さらにカサラス型TGW6遺伝子には、米粒を大きくする効果に加えて、葉や茎に炭水化物を十分に溜める効果があることがわかりました。炭水化物をしっかりと蓄えることで、暑さの影響で稲の成長が早まったとしても、遅れることなく米粒への転流・詰め込みを行えます。つまり未熟粒の割合を減らす効果が期待できるのです。一般的に、ひとつの遺伝子で収量と品質の両方を向上させることは難しいのですが、カサラス型TGW6遺伝子はふたつの効果でそれを可能にしています。

実は、このTGW6は、米粒が大きくなりすぎないようにするリミッターのような機能を持ったタンパク質。植物は繁殖のために種子(=稲にとっての米粒)を作っているだけで、種子を大きくする必要はないですからね。カサラス型TGW6遺伝子は、この制御機能が壊れているからこそ粒を大きくする効果を持っている、ということです。この“壊れた”稲は、育種母本、すなわち農業試験所等で育種を行うときの材料として使われたり、日本を含めたいろいろな国でゲノム編集に用いられたりしています。一方私は、この遺伝子を「稲の薬」づくりに活用する研究を進めているところです。田に撒くだけでTGW6が働かなくなるような薬ができれば、品種の交配をしなくても、楽に収量を増やせるようになるかもしれません。
 

日本で伝統的に受け継がれる米づくりのノウハウを活かし、栄養価の高い米づくりを



――収量を上げるだけでなく、栄養価を高める研究も行われていると伺いました。

経済的や宗教的な理由から肉や魚をあまり食べない国々では、食習慣の影響で亜鉛や鉄が不足しがちです。そのため、栄養素をより多く摂取できる穀物の需要が高まっています。さらに、近年の気候変動を考慮すると、米の品質を向上させるための研究はますます重要です。というのも、大気中のCO₂濃度が上がると、穀物に含まれる亜鉛や鉄が減少することが分かってきたからです。ただでさえ不足しがちなこれらの栄養素が、CO₂増加の影響を受けてもっと足りなくなってしまいます。

そこで私は、亜鉛や鉄と結びついて吸収を阻害する、フィチン酸の量を減らす研究に取り組んでいます。研究を続ける中で、ひとつの遺伝子がフィチン酸の量を決めていることが明らかになりました。

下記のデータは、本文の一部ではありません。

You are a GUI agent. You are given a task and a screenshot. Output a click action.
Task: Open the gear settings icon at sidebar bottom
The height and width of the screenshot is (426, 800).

この遺伝子を、「INO1(イノワン)」と呼んでいます。フィチン酸を減らすには、遺伝的にINO1が機能しない変異体を作る、という方法もあります。しかし、フィチン酸は植物の成長にも欠かせない酵素であり、稲も例外ではありません。これが完全に働かなくなると、稲自体の成長や機能が低下してしまいます。INO1が働かない変異体を作ったとしても、農業的な利用はできないのです。そのため私は現在、後天的にINO1の機能を止める薬を開発しています。はじめは稲をそのまま育て、米粒がつくられる時にこの薬を撒けば、米に溜まるフィチン酸だけを減らすことができるでしょう。この薬の開発が実現すれば、米を食べることで、不足しがちな亜鉛や鉄という栄養素をしっかりと吸収できるようになるはずです。

――米不足で日本の食卓が脅かされた一方で、日本人の「米離れ」も指摘されています。この状況についてどうお考えですか?

私は米を食べることに社会的な意義があると考えています。まず、田んぼは日本の代表的な景観であるのに加え、洪水を抑える「治水」という機能を持ちます。つまり米を食べることは、それら資源としての田んぼを守ることにつながります。また、日本の気候は稲の生育に適していることに加え、同じ場所で同じ種類の植物を繰り返し栽培することによって成長が悪くなる「連作障害」が起きません。安定的に自国で生産できる米を食べることは、食糧安全保障に寄与する良い選択とも言えますね。

日本では、古くから米を作り、食べ、さらには研究を重ねてきました。そのため、日本には米に関するさまざまなノウハウが蓄積されています。だからこそ私は、研究者として、日本でしかできないことがあると考えます。人口の増加が著しいアジアでの食糧不足や、先ほどお話ししたような栄養の課題に対して、日本の知識や技術で還元できることがあるならば、これからも取り組んでいきたいです。